The management of the University of Ilorin (UNILORIN), Kwara State, failed to remit N1 billion payable to the Consolidated Revenue Fund (CRF) of the Nigerian government, the annual report of the Auditor General for the Federation has revealed.

The report also accused the management of the institution of deducting taxes from workers’ salaries and failing to remit them to the Federal Inland Revenue Service (FIRS).

According to the report, UNILORIN deducted 227 million as Pay as You Earn (PAYE) tax from its employees’ earnings and failed to remit them to the government.

The Auditor General’s report for the year 2020 was presented to the National Assembly in December 2023. In more than 500 pages, the report chronicled the non-compliance and internal control weaknesses of the government’s Ministries, Departments and Agencies (MDAs).

For UNILORIN, the report flagged two items; non-remittance of Internally Generated Revenue (IGR) and non-remittance of PAYE tax.

Sulyman Abdulkareem, a professor of Chemical Engineering, was the Vice-Chancellor of the university between 2017 and 2022.

The spokesperson for the university, Kunle Akogun, said the university is preparing a statement to be made public on the alleged infractions.

“You know it affects the former vice-chancellor. So, we are trying to put out something but it’s not ready yet. We are still on it,” he said in a telephone conversation on Monday.

Non-remittance of IGR

The Office of the Accountant General of the Federation had in 2016 directed all MDAs receiving funding from the government to remit 25 per cent of their revenue or 80 per cent of their operating surplus to the government, whichever is higher.
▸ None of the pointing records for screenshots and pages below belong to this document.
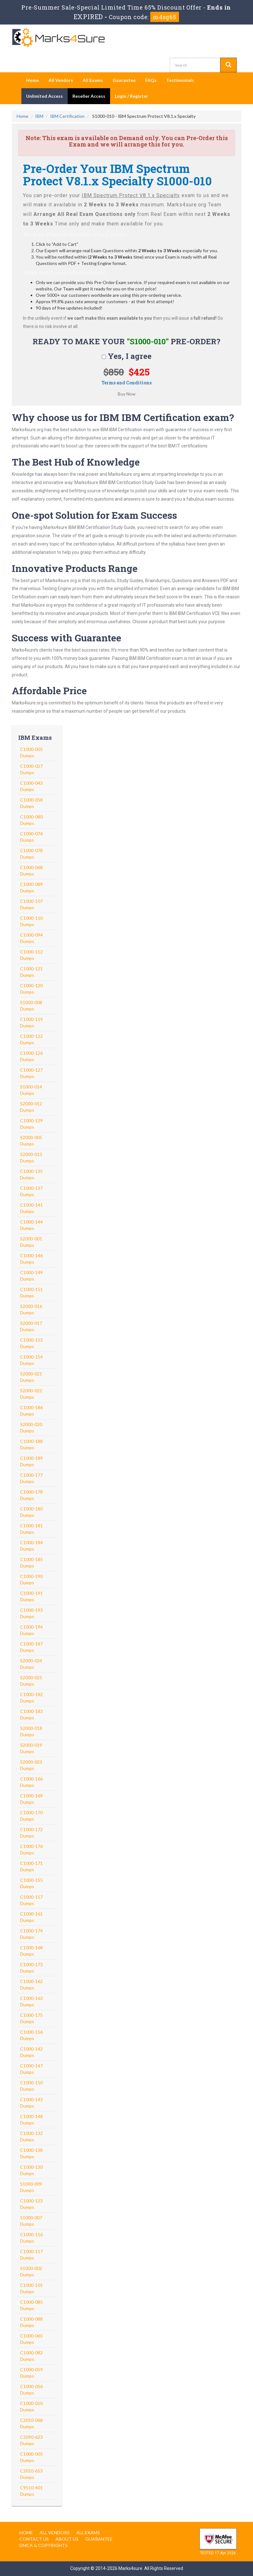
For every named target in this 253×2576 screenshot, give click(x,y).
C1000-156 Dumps (31, 2035)
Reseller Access (88, 96)
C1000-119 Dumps (31, 1022)
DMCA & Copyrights (43, 2545)
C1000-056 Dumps (31, 2389)
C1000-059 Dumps (31, 2373)
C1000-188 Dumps (31, 1444)
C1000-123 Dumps (31, 2204)
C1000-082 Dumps (31, 2356)
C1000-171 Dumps (31, 1866)
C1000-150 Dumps (31, 2086)
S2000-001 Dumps (31, 1242)
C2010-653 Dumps (31, 2474)
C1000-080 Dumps (31, 820)
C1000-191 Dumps (31, 1596)
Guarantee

“All partially-funded Federal Government Agencies/Parastatals should limit their annual budgetary expenditure to no more than 75 per cent of their gross revenue, and remit the 25 per cent to the CRF or pay 80 per cent of their Operating Surplus computed according to the approved template to the CRF, whichever is higher,” the report quoted paragraph 3b of the Treasury Circular issued in November 2016, as saying.

However, according to the report, UNILORIN generated N4.2 billion in 2018 out of which N1 billion –being 25 per cent– was supposed to be remitted to the CRF.

“Evidence of the remittance of N1,051, 163,575.07 to the CRF, being 25 per cent of the IGR above, was not produced for audit,” the report noted.

“The above anomalies could be attributed to weaknesses in the internal control system at the University of Ilorin, Kwara State.”

Non-remittance of PAYE

The report also accused the university of deducting PAYE tax amounting to N227.4 million from its employees’ earnings and failed to remit it to the FIRS, the government agency with the responsibility of accepting such taxes.

“Deductions for WHT, VAT and PAYE shall be remitted to the Federal Inland Revenue at the same time the payee who is the subject of the deduction is paid,” the report quoted paragraph 235 of the Financial Regulations (FR) 2009.

The audit report added that there was no evidence that the university remitted the amount to the relevant tax authorities.

The report recommended that the Vice Chancellor of the university be requested to account for the money, remit it to the CRF, and forward evidence of remittance to the Public Accounts Committees of the National Assembly.

“Otherwise, sanctions relating to failure to collect and account for government revenue prescribed in paragraphs 3112 of the Financial Regulations 2009 should apply,” the auditor general’s report stated.